Free Cash Flow

Definition

Free cash flow is the cash your business generates from operations after subtracting capital expenditures. It represents the money available for paying dividends, repaying debt, buying back shares, or reinvesting in the business. Positive free cash flow indicates a business can fund its own growth.

What Is Free Cash Flow?

Free cash flow (FCF) strips away the capital investments needed to maintain or expand the business, showing you the truly discretionary cash available. The formula is: Free Cash Flow = Operating Cash Flow - Capital Expenditures. Some analysts also subtract changes in working capital for a more conservative measure.

For example, a manufacturing company with $500,000 in operating cash flow and $150,000 in capital expenditures (new equipment, facility upgrades) has $350,000 in free cash flow. This $350,000 is available for debt repayment, owner distributions, acquisitions, or building reserves.

Why It Matters for Your Business

Free cash flow is often considered the most honest measure of a company's financial strength because it shows actual cash generation after all necessary investments.

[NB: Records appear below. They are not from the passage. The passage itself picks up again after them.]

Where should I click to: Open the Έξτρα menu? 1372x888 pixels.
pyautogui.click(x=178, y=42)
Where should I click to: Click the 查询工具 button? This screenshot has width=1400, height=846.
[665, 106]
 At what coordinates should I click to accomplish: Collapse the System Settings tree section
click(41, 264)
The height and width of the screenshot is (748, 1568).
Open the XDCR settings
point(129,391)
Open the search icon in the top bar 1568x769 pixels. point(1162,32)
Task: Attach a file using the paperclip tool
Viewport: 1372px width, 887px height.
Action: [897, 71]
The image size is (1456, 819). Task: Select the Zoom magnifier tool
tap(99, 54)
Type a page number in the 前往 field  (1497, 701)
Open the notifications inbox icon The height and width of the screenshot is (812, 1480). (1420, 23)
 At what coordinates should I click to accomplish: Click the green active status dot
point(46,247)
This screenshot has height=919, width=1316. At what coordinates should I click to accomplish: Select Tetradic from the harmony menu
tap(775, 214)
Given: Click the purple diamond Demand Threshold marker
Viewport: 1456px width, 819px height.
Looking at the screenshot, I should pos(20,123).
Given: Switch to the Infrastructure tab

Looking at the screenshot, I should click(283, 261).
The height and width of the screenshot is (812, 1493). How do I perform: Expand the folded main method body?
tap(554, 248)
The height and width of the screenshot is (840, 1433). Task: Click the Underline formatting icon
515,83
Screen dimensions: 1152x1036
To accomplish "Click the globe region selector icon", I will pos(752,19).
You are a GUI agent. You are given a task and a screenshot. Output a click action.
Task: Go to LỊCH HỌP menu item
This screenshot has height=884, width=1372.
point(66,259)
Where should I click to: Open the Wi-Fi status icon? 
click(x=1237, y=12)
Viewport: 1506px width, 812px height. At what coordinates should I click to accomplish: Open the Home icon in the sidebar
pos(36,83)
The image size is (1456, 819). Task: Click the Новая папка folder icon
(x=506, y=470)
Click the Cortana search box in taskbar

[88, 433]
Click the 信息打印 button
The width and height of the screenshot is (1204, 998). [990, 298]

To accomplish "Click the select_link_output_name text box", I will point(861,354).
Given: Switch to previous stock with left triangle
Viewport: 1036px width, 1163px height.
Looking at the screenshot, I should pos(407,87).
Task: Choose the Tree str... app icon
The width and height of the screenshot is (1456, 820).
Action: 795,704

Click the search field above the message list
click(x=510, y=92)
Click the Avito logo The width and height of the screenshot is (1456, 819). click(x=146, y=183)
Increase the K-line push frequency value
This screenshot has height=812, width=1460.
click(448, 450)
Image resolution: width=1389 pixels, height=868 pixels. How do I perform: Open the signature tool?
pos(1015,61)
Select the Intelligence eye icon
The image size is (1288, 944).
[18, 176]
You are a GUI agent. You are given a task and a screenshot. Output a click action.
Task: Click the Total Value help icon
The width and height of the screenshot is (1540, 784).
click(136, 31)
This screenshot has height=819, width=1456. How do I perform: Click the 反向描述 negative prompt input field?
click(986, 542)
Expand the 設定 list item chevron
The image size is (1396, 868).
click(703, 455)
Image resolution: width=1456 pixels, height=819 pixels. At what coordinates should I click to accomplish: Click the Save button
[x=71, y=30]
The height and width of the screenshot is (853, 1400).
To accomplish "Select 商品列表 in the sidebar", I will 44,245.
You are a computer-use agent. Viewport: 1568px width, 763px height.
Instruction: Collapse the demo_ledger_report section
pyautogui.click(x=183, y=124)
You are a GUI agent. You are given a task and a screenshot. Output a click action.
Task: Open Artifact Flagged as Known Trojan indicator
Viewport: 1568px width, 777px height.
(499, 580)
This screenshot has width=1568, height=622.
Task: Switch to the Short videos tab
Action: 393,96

  • Financial independence: Positive free cash flow means your business generates enough cash to invest in itself without relying on loans or investors.
  • Valuation metric: Many financial analysts value companies based on discounted free cash flow, making it one of the most important numbers for determining business worth.
  • Flexibility: Strong free cash flow gives you options. You can invest in growth, pay down debt, return money to owners, or build a cash reserve for future opportunities.

Consistently negative free cash flow is not necessarily bad for a rapidly growing company that is investing heavily in expansion. However, for a mature business, negative free cash flow suggests the company is spending more to maintain itself than it generates.